Important though we generally assume few bad actors.

But like the XZ attack, we kind of have to assume that advanced perissitant threats are a reality for FOSS too.

I can envisage a Sybil attack where several seemingly disaparate contributors are actually one actor building a backdoor.

Right now we have a disparity in that many contributors can use LLMs but the recieving projects aren't able to review them as effectively with LLMs.

LLM generated content often (perhaps by definition) seems acceptable to LLMs. This is the critical issue.

If we had means of effectively assessing PRs objectively that would make this moot.

I wonder if those is a whole new class of issue. Is judging a PR harder than making one? It seems so right now

nokcha 2 hours ago | parent | next [-]

> LLM generated content often (perhaps by definition) seems acceptable to LLMs.

In my experience (albeit with non-coding questions), ChatGPT 5.2 is often quite eager to critique snippets of its own replies from previous conversations. And reasoning models can definitely find flaws in LLM-written code.

vladms a day ago | parent | prev [-]

> Is judging a PR harder than making one?

Depends on the assumptions. If you assume good intent of the submitter and you spend time to explain what he should improve, why something is not good, etc, than it's a lot of effort. If you assume bad intent, you can just reject with something like "too large review from unproven user, please contribute something smaller first".

Yes, we might need to take things a bit slower, and build relations to the people you collaborate with in order to have some trust (this can also be attacked, but this was already possible).

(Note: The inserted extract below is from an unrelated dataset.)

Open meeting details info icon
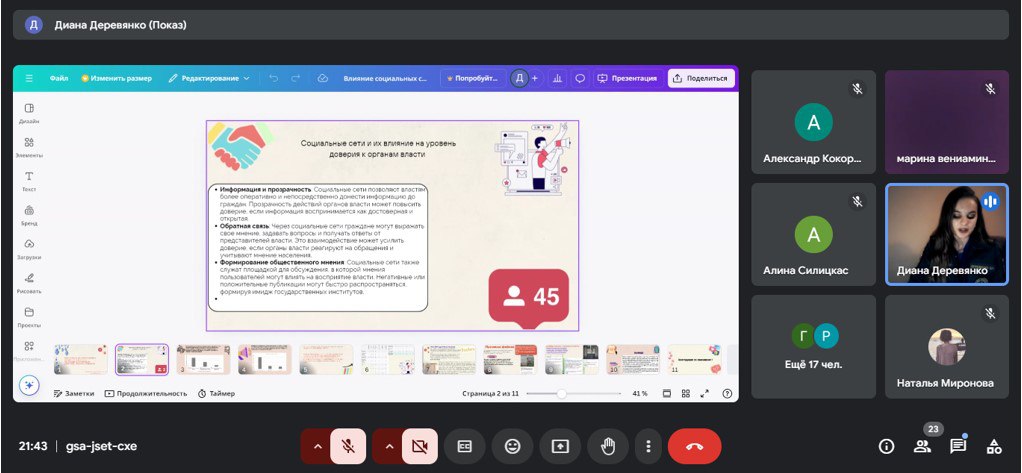Screen dimensions: 1022x473 point(886,446)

PowerfulWizard a day ago | parent [-]

On judging vs. making, also someone has to take time away from development to do code review. If the code being reviewed is written by someone who is involved and interested then at least there's a benefit to training and consensus building in discussing the code and the project in the review phase. The time and energy of developers who are qualified to review is quite possibly the bottleneck on development speed too so wasting review time will slow down development.

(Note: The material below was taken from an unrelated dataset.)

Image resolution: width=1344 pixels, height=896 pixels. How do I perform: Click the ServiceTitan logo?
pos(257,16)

For AI generated code if previous PRs aren't loaded into context then there's no lasting benefit from the time taken to review and it's blank slate each time. I think ultimately it can be solved with workflow changes (i.e. AI written code should be attributed to the AI in VCS, the full trace and manual edits should be visible for review, all human input prompts to the AI should be browsable during review without having scroll 10k lines of AI reasoning.)